Para Lévi-Strauss, Alfred Gell reserva a crítica do filosofismo: no que se refere ao tempo, o antropólogo francês ficou conhecido pela distinção entre sociedades quentes e frias, que derivaria de um interesse “nem no tempo ‘real’ nem dos conceitos indígenas de tempo, mas sim no tempo dos modelos antropológicos abstratos” (p. 30) - uma espécie de abuso dos conceitos de sincronia e diacronia saussurianos. Gell segue a sua crítica mostrando que a má filosofia fez com que Lévi-Strauss confundisse a categoria tempo através do contraste entre “modelos e realidade, estrutura e eventos, essência e acidente” (p. 31).
A crítica direcionada à Leach visa ao mito do eterno retorno; isto é, a suposição de que há culturas humanas onde, através de práticas rituais, inverte-se a linearidade temporal. Em seu tom polêmico, Gell escreve: “não creio (...) que tais ‘inversões de rituais’ sejam realmente evidências da presença de um tempo que retrocede na mente de qualquer pessoa, a não ser na do antropólogo” (p. 39). As inversões rituais que circunscrevem um retorno a origens ou conformam ciclos a partir da alternância de oposições (noite/ dia, inverno/verão) são instituições coletivas. Representa elementos da vida social - e não reconstituem cognitivamente a experiência temporal. Afirma Gell: “se a topologia do tempo assumisse essa forma [cíclica], nunca seria possível distinguir a ocorrência de um evento e, a partir do mesmo evento e, na próxima rodada do ciclo. (...). Haveria apenas um verão porque o evento ‘verão’ ocorreria apenas uma vez em todo o tempo” (p. 40).

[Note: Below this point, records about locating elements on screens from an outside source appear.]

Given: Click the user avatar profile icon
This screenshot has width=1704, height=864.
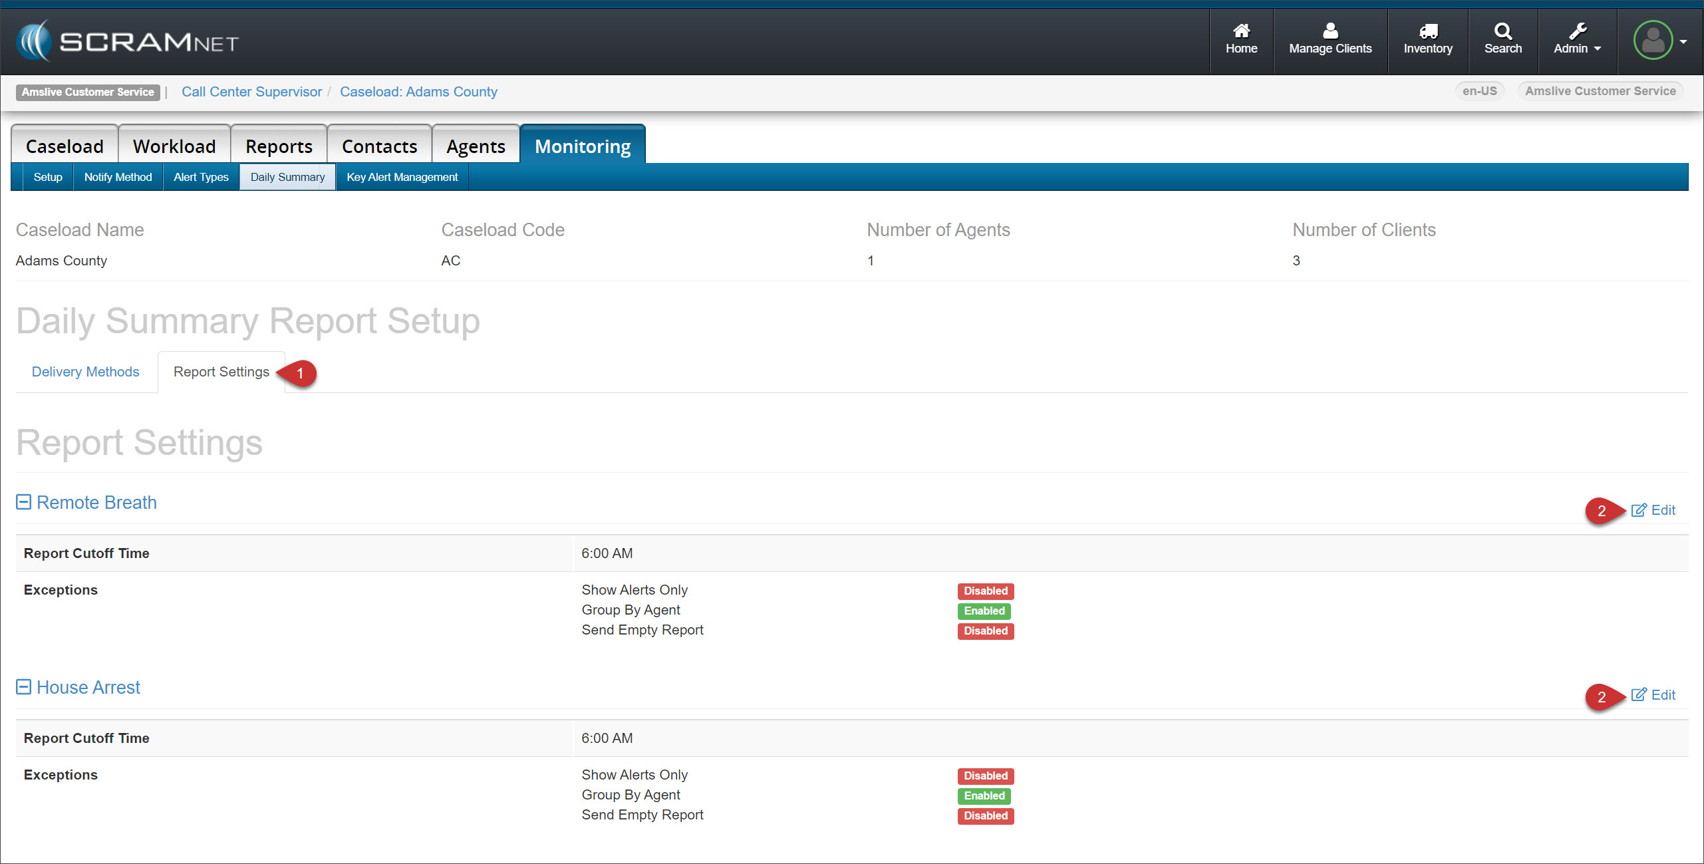Looking at the screenshot, I should click(1653, 41).
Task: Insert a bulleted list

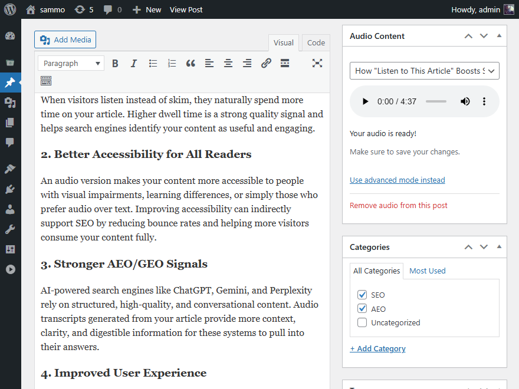Action: (153, 63)
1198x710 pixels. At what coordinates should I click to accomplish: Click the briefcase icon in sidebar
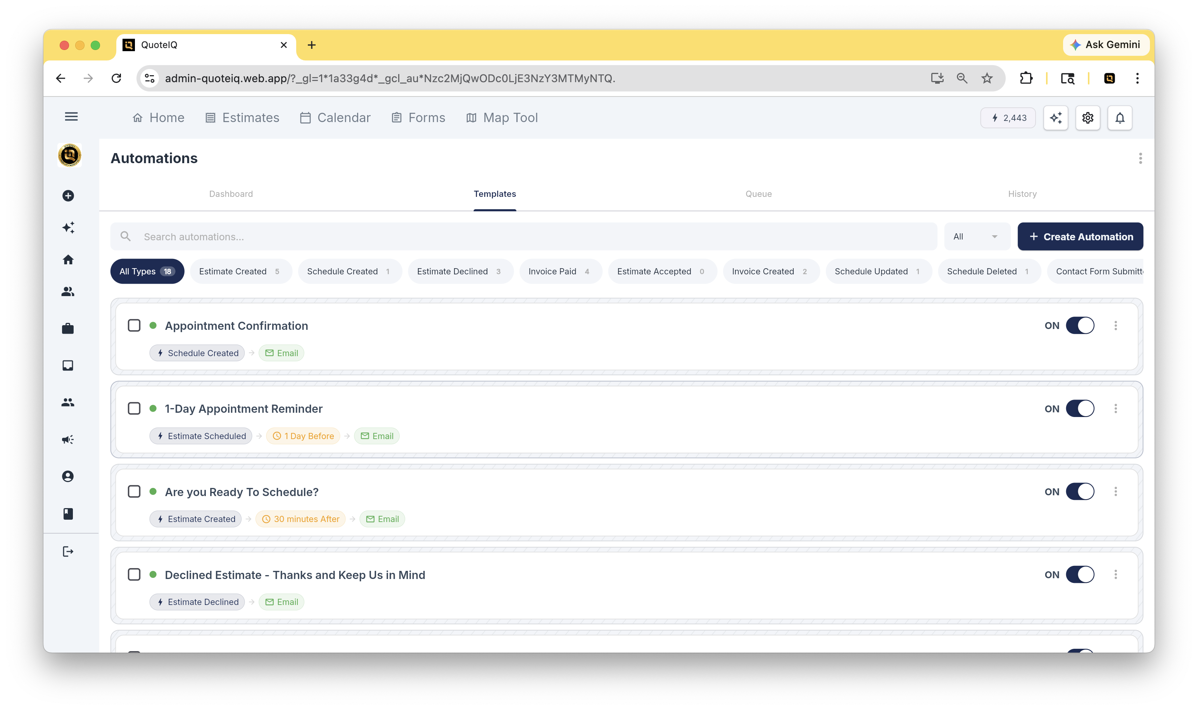(68, 328)
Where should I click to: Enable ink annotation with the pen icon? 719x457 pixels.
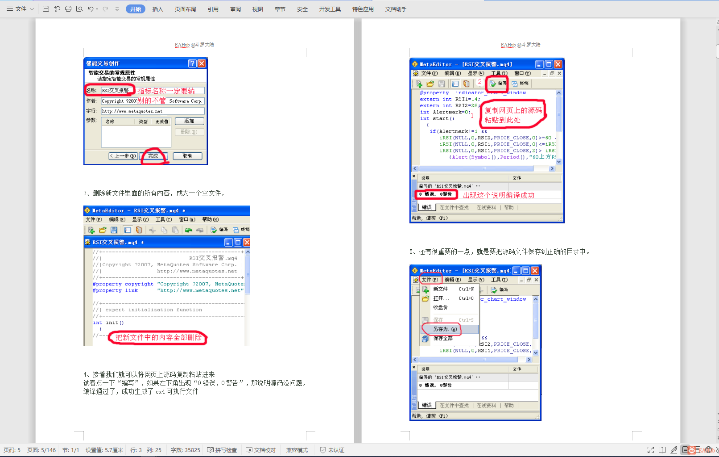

No que se refere a Geertz, a crítica de Alfred Gell se impõe apenas após a apresentação de seus próprios dados etnográficos sobre os umeda a fim de desmistificar a ideia da reversibilidade do tempo em diferentes culturas (cap. 5). Ele se apoia, ainda, em uma crítica dos riscos do relativismo cultural no tratamento do tempo em Lévy-Bruhl (cap. 6) e Georges Gurvich (cap. 7). Em linhas gerais, o que Gell pretende é reiterar o argumento segundo o qual os antropólogos devem se ater a descrições e compreensões de mapas e imagens culturais que guiam a ação - entre eles, as de caráter temporal -, abstendo-se da pretensão de relativizar o caráter categórico da percepção do tempo. Para isso, ele insiste na desatenção de Geertz quanto à importância dos calendários para os balineses e do desinteresse do mesmo grupo no que se refere aos efeitos cumulativos do tempo histórico.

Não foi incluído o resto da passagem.